Il dibattito è incandescente non solo tra repubblicani e democratici (i primi vogliono includere nel budget enormi tagli alla spesa pubblica), ma anche tra le fila stesse del GOP. La leadership del partito, infatti, sembrerebbe ormai vicina a un compromesso con la Casa Bianca e i democratici al Congresso, per tagli da circa 30 miliardi di dollari (già notevoli). Ma l’ala conservatrice del partito, in particolare il gruppo di freshmen eletti a novembre grazie ai voti del movimento del Tea Party, continua a spingere per una riduzione della spesa pubblica ancor più ingente, nell’ordine di 60 miliardi di dollari entro la fine dell’anno, e pare disposta a rischiare la chiusura del governo federale piuttosto che accettare un compromesso.
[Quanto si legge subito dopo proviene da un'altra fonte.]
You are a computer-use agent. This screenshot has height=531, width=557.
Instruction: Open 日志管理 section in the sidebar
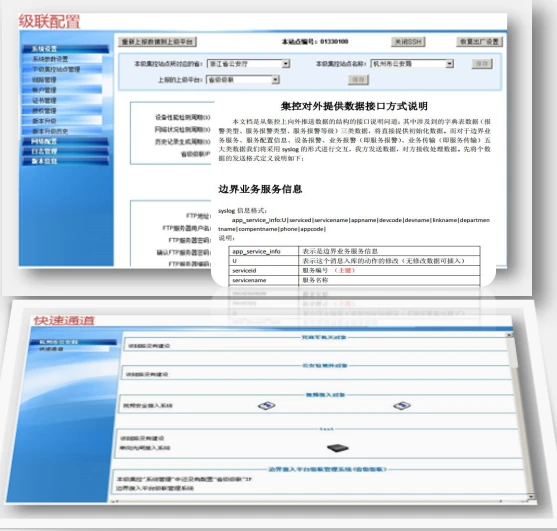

Si tratta di una posizione difficile per lo Speaker of the House John Boehner, che deve scegliere tra un compromesso proficuo (i 30 miliardi di tagli ormai accettati dai democratici rappresentavano, a inizio negoziati lo scorso autunno,esattamente la cifra richiesta dai repubblicani) e l’unità del proprio gruppo parlamentare. Per molti osservatori, e anche qualche sondaggio, una chiusura del governo federale costerebbe, a livello elettorale, più ai repubblicani che ai democratici.

Rimane ancora la possibilità che venga approvata un’altra estensione temporanea del bilancio, per il cui sostegno i repubblicani chiedono però tagli aggiuntivi per 12 miliardi di dollari e che il Dipartimento della Difesa venga esentato dalla riduzione della spesa pubblica per il resto dell’anno.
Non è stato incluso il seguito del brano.